__Collected data__:
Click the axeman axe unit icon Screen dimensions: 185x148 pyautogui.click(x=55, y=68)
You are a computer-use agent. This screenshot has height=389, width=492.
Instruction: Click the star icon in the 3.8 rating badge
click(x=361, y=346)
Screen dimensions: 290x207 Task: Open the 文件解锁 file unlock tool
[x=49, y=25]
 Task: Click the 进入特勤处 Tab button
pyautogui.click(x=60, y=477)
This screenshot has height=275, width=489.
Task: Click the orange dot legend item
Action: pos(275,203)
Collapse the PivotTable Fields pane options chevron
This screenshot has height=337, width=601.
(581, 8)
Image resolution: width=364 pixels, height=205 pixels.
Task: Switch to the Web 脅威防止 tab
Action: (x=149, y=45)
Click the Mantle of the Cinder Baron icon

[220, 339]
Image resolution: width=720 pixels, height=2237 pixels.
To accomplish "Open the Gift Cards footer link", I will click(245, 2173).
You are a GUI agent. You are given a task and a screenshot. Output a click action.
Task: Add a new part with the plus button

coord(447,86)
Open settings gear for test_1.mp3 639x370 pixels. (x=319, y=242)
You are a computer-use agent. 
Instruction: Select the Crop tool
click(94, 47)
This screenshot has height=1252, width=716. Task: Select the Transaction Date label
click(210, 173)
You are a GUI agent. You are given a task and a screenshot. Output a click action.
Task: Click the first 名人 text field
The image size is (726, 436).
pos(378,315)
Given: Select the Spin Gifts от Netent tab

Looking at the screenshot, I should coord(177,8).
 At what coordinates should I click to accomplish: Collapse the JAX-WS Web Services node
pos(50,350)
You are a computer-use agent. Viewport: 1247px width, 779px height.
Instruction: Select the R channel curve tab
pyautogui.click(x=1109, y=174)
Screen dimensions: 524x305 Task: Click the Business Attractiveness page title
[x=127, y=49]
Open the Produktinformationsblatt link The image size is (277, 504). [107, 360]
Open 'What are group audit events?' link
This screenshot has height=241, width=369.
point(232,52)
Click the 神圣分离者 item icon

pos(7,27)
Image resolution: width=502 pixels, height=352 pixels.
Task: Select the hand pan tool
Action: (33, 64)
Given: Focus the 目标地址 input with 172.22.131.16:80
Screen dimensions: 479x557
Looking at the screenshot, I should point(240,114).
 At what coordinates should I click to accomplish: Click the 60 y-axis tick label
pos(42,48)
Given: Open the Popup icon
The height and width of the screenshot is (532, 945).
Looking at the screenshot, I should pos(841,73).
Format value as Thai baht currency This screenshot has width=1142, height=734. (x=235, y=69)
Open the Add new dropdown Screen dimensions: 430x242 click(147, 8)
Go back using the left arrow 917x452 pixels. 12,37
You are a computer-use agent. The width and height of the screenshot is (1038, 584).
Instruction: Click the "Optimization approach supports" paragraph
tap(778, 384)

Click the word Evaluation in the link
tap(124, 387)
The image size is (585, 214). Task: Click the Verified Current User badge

__What to do__:
Bring together all lines in the records where the word "computer" is found.

__Response box__:
You are a computer-use agent. This screenshot has height=389, width=492.
You are a computer-use agent. 
You are a computer-use agent. Viewport: 1247px width, 779px height.
You are a computer-use agent. The width and height of the screenshot is (1038, 584).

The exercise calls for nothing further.